───── Data in this exercise ─────

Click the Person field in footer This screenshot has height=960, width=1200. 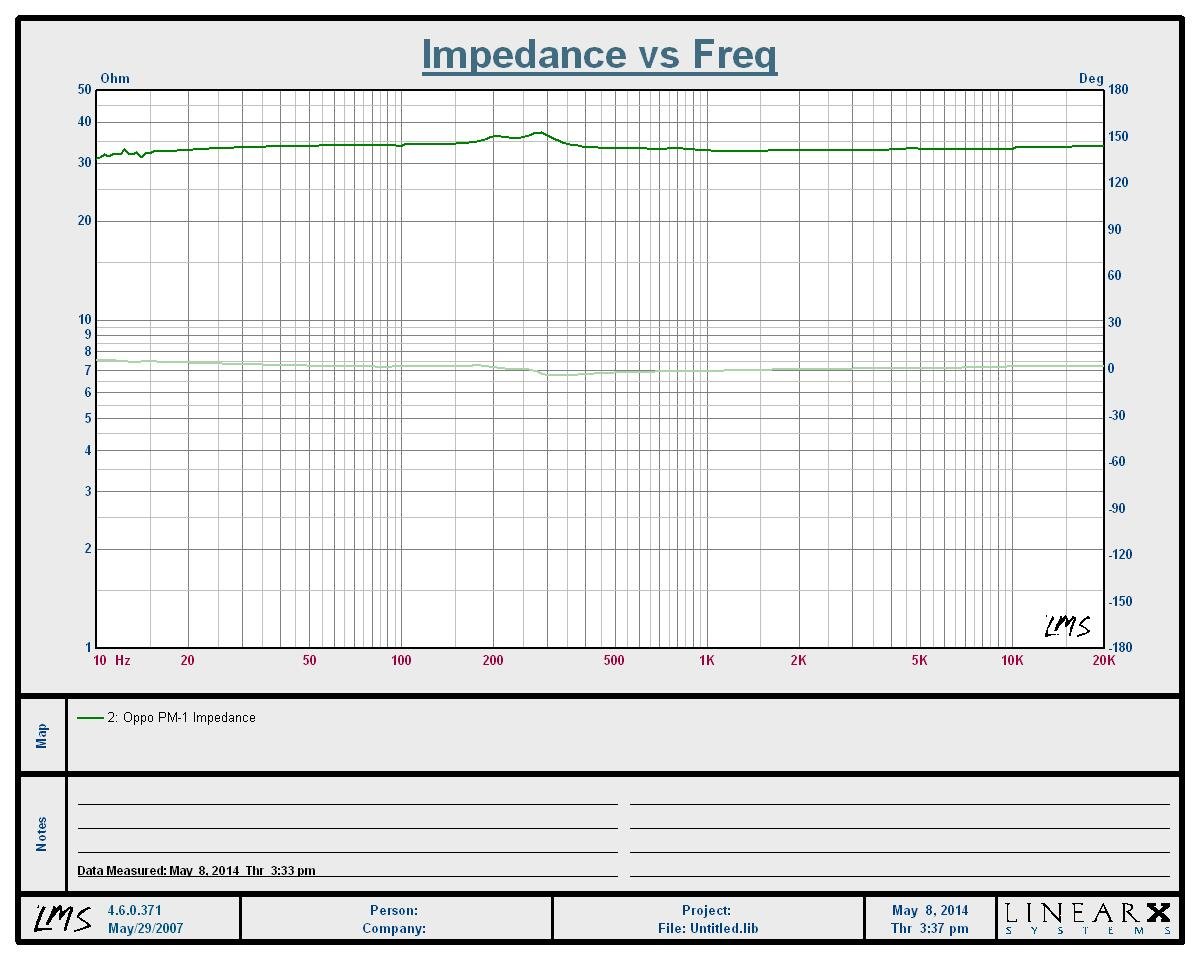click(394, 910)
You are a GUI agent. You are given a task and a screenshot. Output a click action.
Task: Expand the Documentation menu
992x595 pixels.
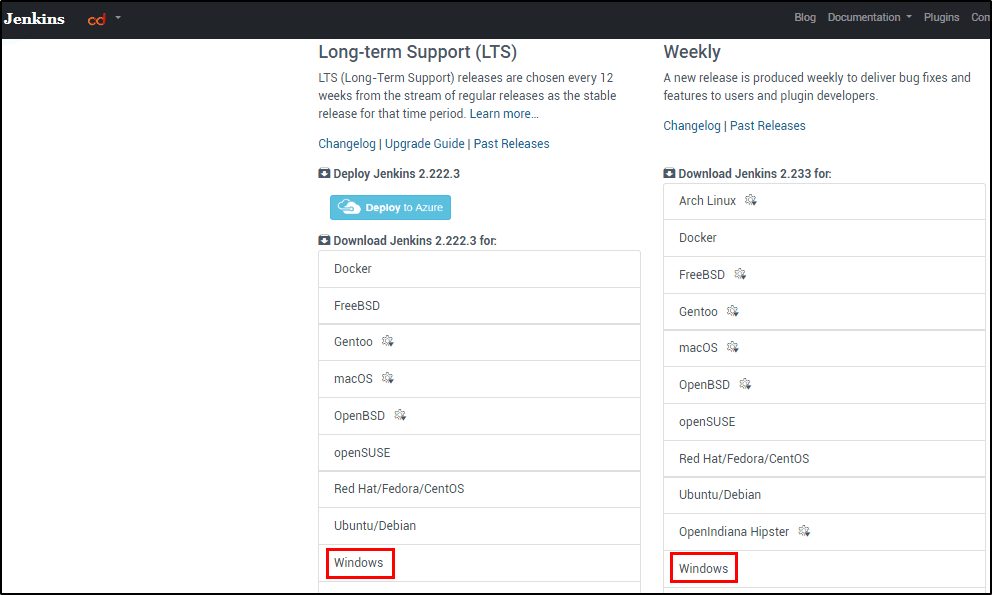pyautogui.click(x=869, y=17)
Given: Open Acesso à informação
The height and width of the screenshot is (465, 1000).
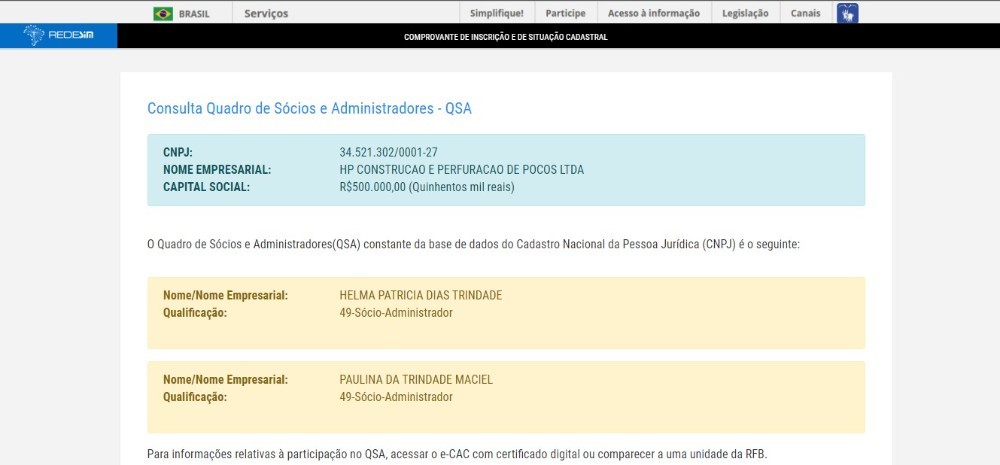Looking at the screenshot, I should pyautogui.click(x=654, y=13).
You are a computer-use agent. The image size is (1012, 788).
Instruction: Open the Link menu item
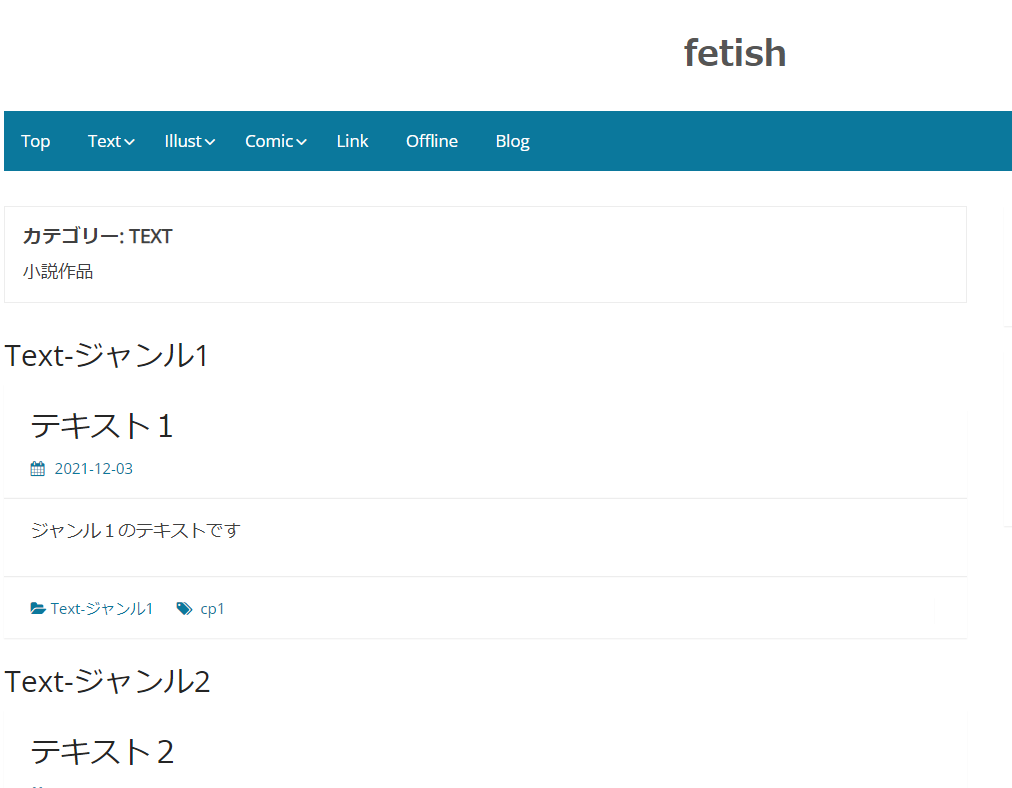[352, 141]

─────

* _What the task asks_: The required output is the line containing "You are a GUI" plus every line after it to the end of the data, copied exactly and with no pictures.

* _Written response_:
You are a GUI agent. You are given a task and a screenshot. Output a click action.
Task: Expand the Documentation menu
992x595 pixels.
pyautogui.click(x=869, y=17)
Given: Open Acesso à informação
The height and width of the screenshot is (465, 1000).
Looking at the screenshot, I should pyautogui.click(x=654, y=13).
You are a computer-use agent. The image size is (1012, 788).
Instruction: Open the Link menu item
[352, 141]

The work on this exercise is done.